“The poorest man may in his cottage bid defiance to all the forces of the crown. It may be frail – its roof may shake – the wind may blow through it – the storm may enter – the rain may enter – but the King of England cannot enter.”
William Pitt, 1763
The above heading (from the full sentence, “There are three kinds of lies: lies, damned lies, and statistics.”) was something that Mark Twain was fond of saying, though he never claimed it; he attributed it to Disraeli, who, it turns out, never said it either. Interesting side-note about this: Disraeli’s fiercest opponent was Gladstone. Both served as British Prime Ministers in the 1800s. I grew up – albeit for only the first 4 or 5 years of my life – on Gladstone Street in a village in Leicestershire. And my gran on my mother’s side lived most of her adult life on Palmerston Boulevard; Gladstone served as Chancellor under Palmerston (another Prime Minister) in the mid-1800s. And if you know a little Irish history, you may know Palmerston derived his name from an Irish peerage, and of course, that is very much an imported idea into Ireland (and by ‘idea’ I mean a vehicle with which to acquire land and title, and by ‘acquire’ I do, of course, mean steal).
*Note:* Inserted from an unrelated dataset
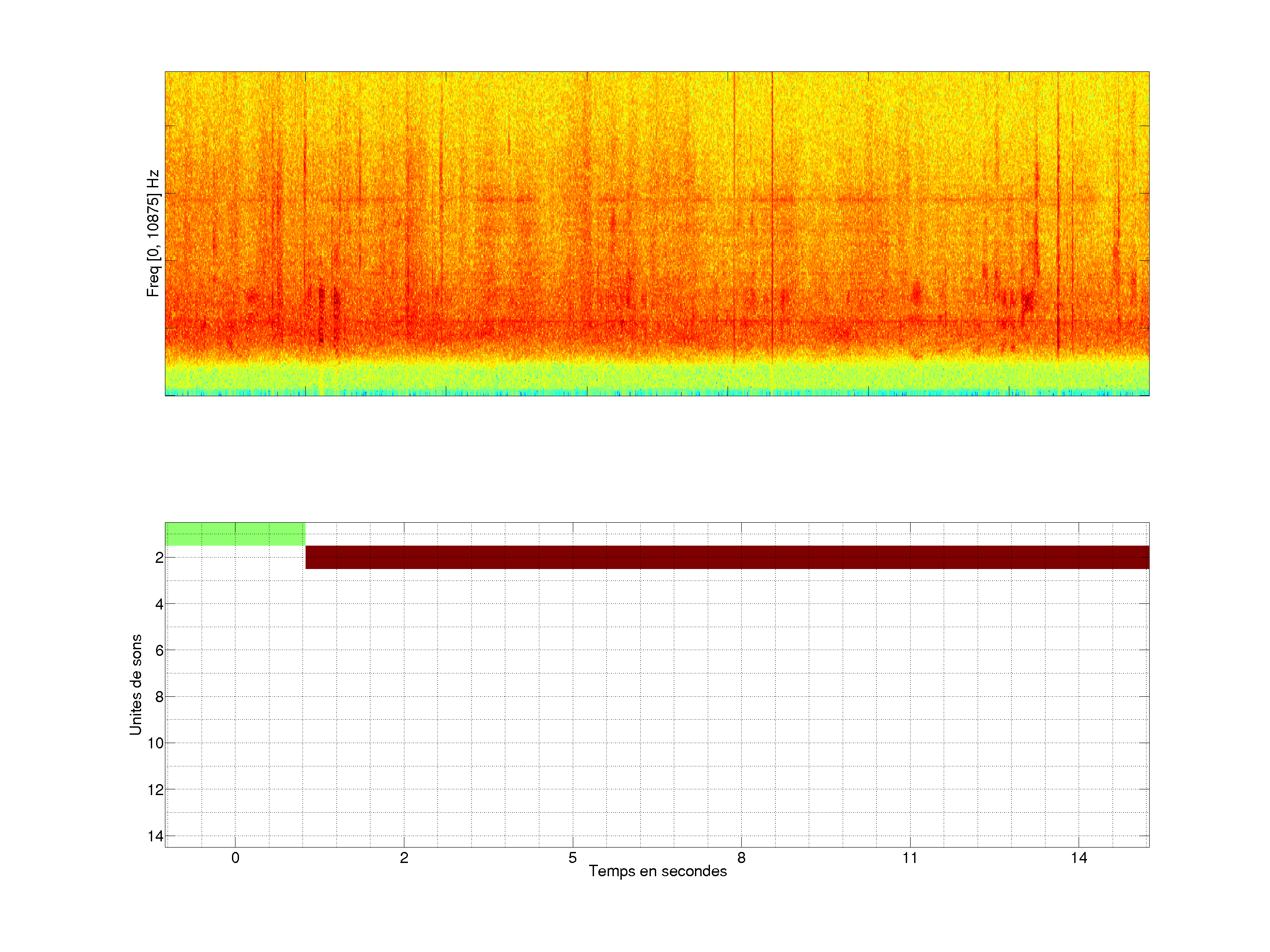
Task: Click the time axis tick label 8
Action: tap(741, 858)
Not that naming streets after famous politicians is unusual; the road leading on to Palmerston Boulevard was Asquith Boulevard, another British PM. And lest you think it all sounds terrifically posh, these were ‘boulevards’ in name only: in truth, the plan all along was to leave space for a ring road around Leicester city, and this they eventually did. The wide gap between the opposing rows of standard suburban semi-detached housing meant that not only did each house have its own front garden (an ideal borne out of the ‘every man’s home is his castle’ ruling of Judge Edward Coke in 1604, based on popular belief at the time; you could, indeed, call it an extension, ha ha!), it also had a large area of grass beyond that, and in the case of Palmerston Boulevard, it had the added benefit of being a cul-de-sac.
I’m glad my gran had a long life, but also pleased she didn’t have to suffer the ring road for too long when they eventually got around to building it. It radically changed the quality of life on that road, but such is progress. As kids, it was just a wonderful and safe place to play.
Anyway, that was a longer side note than I planned on typing, and with my bandy left hand, typing is not something I am good at right now. Much of the above snapshot of history occurred at a time when the British Empire was at its dizziest heights. The common refrain is that nine out of ten countries in the world were colonised by Britain. Ireland was one of those, needless to say. And with an Irish father and English mother, it’s an interesting history to wrestle with at times. But we digress once again. That’s because the gravitational pull of such colossal historical weight does tend to distort one’s thought process when in fact, all I wanted to do when I started this blog post was publsih one simple image. In my search for a snappy headline, I skirted on the edge of crazy town and nearly fell in with a bad lot.
I blame the antibiotics which are making me tearin’ itchy, and possibly the antihistamines I am taking to stop me scrubbing my torso with a wire brush. Either way, I hold Queen Victoria responsible, though it genuinely doesn’t give me any pleasure that the Brits sentenced themselves to Brexit purgatory. And yes, I can use the pejorative Brits coz I’m half-Brit, see?
Feck, where was I?
Oh yes, statistics. So here’s the pic from last week (a stat I have posted before).
I’m just posting it again because it makes me smile, and right now, I am hors de combat, as my Dad would say. So I am treating myself to a little self-indulgence (which must be a tautology… Jaysus, these meds are something else!).
I will be back running soon enough, and back to the gym, and on the bike. For now, we are in forced hibernation. And incidentally, if there are any municipal officials from Leicestershire City Council reading this, when Palmerston Boulevard was subsumed into the ring road, all of the lovely cast iron road signs became obsolete. And we robbed them. We still have one behind the barbecue stand in Leixlip, in my folk’s house. I think my gran was a little horrified when she found out (we stashed the contraband in her garage before we could find ways to fence the stolen goods). But I also suspect and hope she was a little pleased too.
And you are welcome to come and get it back, if you wish. But be warned, we won’t give it up without a fight. Our home is our castle, remember?